Task statement:
Retype the lines of the data below from the line containing "Open the notifications" through the line containing "pyautogui.click(x=42, y=434)", including both of those lines.

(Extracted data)
--------------------

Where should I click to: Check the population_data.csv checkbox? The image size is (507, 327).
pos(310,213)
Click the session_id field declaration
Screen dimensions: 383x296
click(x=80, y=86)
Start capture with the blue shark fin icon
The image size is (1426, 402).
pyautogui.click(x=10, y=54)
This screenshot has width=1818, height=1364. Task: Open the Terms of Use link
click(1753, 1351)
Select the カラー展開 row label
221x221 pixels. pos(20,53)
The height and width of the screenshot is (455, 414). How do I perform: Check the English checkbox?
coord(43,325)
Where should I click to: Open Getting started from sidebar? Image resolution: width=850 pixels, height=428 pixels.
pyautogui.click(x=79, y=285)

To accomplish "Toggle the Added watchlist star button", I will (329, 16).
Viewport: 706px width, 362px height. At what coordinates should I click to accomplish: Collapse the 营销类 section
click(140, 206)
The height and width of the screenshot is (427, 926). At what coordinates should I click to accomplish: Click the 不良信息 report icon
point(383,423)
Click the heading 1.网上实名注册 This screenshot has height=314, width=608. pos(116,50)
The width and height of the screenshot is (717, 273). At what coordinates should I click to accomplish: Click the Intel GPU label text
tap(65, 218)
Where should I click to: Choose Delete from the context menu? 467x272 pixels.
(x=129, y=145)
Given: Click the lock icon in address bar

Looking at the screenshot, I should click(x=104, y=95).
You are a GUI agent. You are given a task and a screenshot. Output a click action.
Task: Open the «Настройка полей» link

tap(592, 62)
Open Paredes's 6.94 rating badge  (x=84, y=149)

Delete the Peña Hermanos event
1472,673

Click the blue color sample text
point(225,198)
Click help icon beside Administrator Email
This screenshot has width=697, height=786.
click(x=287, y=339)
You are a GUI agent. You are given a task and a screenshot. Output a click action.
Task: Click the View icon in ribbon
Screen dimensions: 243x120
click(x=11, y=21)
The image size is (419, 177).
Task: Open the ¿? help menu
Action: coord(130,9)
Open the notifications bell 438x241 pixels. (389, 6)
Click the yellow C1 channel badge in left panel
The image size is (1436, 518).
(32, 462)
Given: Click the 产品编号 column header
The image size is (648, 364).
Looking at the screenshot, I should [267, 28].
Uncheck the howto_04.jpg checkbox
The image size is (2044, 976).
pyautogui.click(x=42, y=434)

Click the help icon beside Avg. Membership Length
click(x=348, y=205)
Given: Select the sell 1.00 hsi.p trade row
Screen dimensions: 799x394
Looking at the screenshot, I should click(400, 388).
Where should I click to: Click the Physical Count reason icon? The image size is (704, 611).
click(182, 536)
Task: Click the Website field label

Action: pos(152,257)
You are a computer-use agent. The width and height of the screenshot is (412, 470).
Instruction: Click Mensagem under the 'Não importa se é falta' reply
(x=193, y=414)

--------------------

Exercise result:
Open the notifications bell 438x241 pixels. (389, 6)
Click the yellow C1 channel badge in left panel
The image size is (1436, 518).
(32, 462)
Given: Click the 产品编号 column header
The image size is (648, 364).
Looking at the screenshot, I should [267, 28].
Uncheck the howto_04.jpg checkbox
The image size is (2044, 976).
pyautogui.click(x=42, y=434)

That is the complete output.